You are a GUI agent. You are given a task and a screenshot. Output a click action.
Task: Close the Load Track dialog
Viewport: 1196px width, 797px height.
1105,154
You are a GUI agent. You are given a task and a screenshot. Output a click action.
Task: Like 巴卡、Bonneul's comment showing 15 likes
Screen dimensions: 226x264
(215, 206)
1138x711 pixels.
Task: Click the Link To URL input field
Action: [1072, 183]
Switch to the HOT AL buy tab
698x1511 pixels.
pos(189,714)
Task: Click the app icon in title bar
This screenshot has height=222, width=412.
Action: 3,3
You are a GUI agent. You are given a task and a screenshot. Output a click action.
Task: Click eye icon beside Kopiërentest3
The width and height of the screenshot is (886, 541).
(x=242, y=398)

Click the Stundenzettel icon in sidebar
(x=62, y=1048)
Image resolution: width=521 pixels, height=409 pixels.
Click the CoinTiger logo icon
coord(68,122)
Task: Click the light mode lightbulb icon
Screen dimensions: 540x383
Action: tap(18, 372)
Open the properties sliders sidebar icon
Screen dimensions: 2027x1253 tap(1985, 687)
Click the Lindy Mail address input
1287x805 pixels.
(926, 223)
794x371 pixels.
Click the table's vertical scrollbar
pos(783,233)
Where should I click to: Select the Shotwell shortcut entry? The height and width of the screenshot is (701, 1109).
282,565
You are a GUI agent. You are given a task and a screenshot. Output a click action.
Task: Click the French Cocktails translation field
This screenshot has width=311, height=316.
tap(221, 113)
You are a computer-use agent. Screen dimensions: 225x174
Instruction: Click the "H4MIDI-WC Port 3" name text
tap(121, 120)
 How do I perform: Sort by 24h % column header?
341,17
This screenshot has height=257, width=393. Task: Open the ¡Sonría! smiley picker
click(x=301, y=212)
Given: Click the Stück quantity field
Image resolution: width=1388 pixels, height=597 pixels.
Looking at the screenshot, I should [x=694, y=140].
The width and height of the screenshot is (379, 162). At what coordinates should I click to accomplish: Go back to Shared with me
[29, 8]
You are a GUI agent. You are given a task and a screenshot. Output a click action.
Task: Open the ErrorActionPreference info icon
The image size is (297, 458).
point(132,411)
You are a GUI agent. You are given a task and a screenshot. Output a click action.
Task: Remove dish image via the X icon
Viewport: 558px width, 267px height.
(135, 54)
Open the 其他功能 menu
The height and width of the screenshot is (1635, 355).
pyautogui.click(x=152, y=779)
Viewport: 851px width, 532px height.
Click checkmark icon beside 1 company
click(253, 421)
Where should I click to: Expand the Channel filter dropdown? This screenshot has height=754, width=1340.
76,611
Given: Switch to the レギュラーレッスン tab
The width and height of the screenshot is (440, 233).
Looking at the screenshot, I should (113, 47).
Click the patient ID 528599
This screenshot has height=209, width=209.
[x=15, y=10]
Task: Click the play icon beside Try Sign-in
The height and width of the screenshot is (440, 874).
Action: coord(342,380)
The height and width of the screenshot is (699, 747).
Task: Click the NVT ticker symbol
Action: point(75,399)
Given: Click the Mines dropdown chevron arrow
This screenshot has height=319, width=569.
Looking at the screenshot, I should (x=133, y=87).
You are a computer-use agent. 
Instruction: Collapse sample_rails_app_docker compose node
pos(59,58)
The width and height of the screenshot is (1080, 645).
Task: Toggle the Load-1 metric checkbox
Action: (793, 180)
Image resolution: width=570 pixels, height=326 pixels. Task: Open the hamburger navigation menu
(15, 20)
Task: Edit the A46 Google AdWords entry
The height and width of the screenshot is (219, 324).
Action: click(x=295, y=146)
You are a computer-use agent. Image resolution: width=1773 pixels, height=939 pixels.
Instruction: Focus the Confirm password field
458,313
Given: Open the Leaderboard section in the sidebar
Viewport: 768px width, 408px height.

→ Task: Render the items starting at the line containing "Given: Click the Mines dropdown chevron arrow" and ending at the line containing "Looking at the screenshot, I should (x=133, y=87)." as a two-column CSV with the headers instruction and response, one row per item holding its text and its answer. Put each value in its own quoted field, with line breaks replaced by spaces.

→ Answer to this exercise:
instruction,response
"Given: Click the Mines dropdown chevron arrow This screenshot has height=319, width=569.","Looking at the screenshot, I should (x=133, y=87)."